● **Information supplied**:
=-=-=
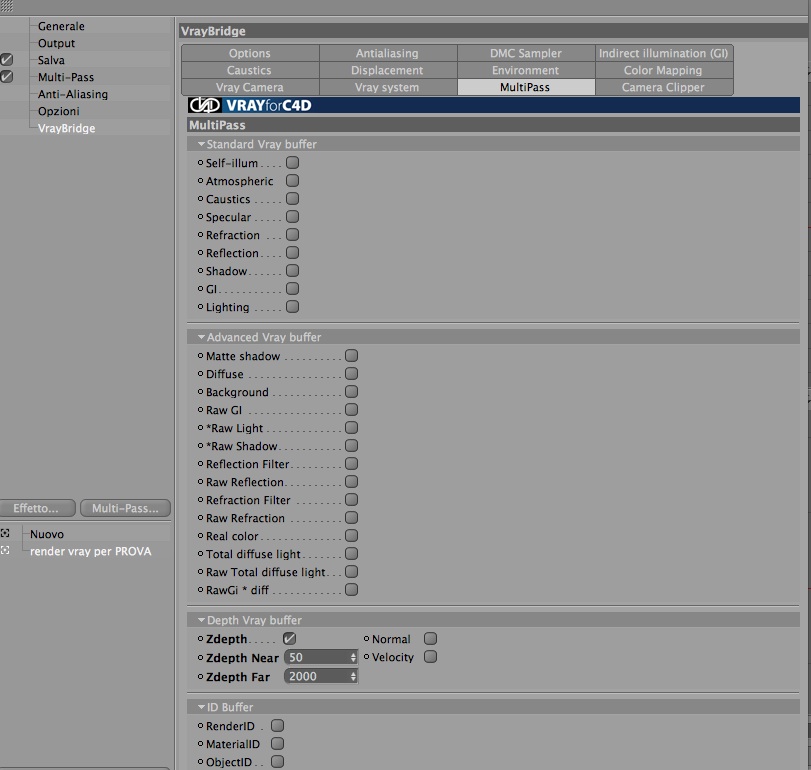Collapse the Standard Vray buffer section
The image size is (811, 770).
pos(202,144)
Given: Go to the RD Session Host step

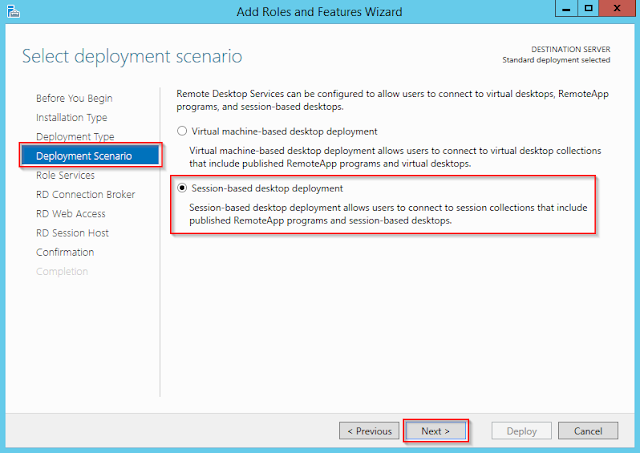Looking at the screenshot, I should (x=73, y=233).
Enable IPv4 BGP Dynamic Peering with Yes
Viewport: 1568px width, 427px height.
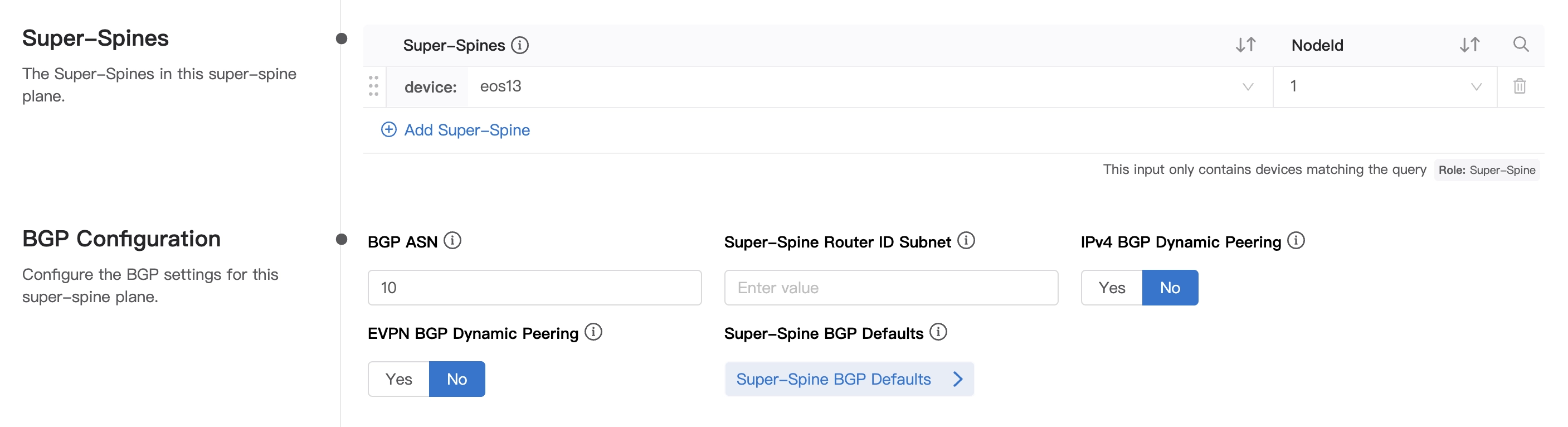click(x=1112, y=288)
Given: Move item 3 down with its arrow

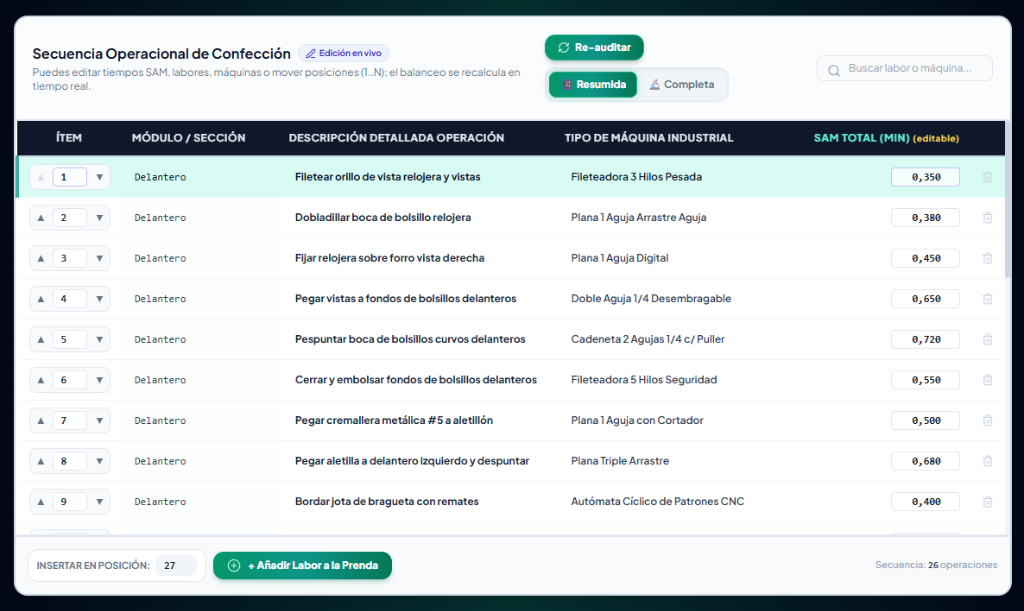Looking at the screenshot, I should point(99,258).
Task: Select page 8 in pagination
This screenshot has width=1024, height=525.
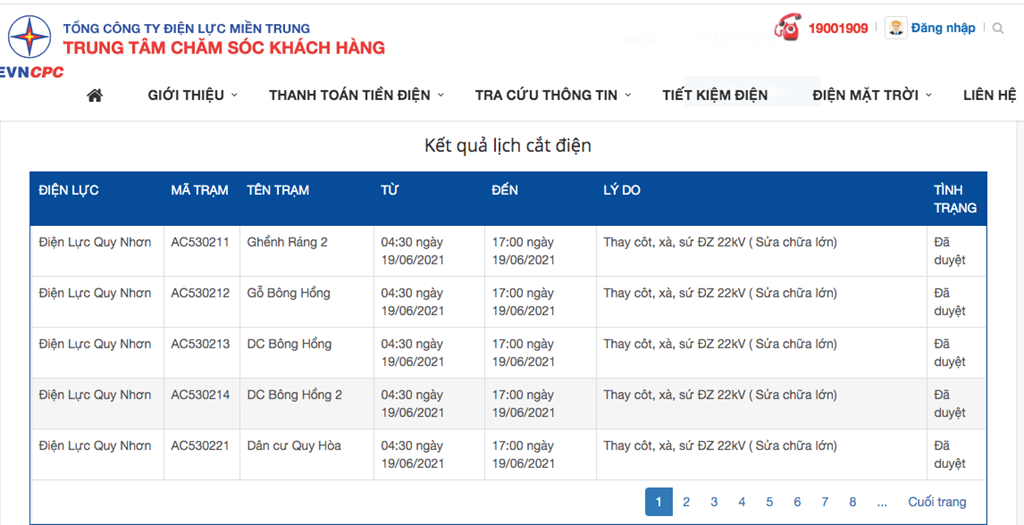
=-=-=
● **Task instructions**:
Give again, unchanged, only the lines from the line containing "Given: Go to the RD Session Host step" to the last line of the records above. Pictures do not belong in the copy.

● **Worked solution**:
Given: Go to the RD Session Host step

Looking at the screenshot, I should (x=73, y=233).
Enable IPv4 BGP Dynamic Peering with Yes
Viewport: 1568px width, 427px height.
click(x=1112, y=288)
Given: Move item 3 down with its arrow

Looking at the screenshot, I should point(99,258).
Task: Select page 8 in pagination
This screenshot has width=1024, height=525.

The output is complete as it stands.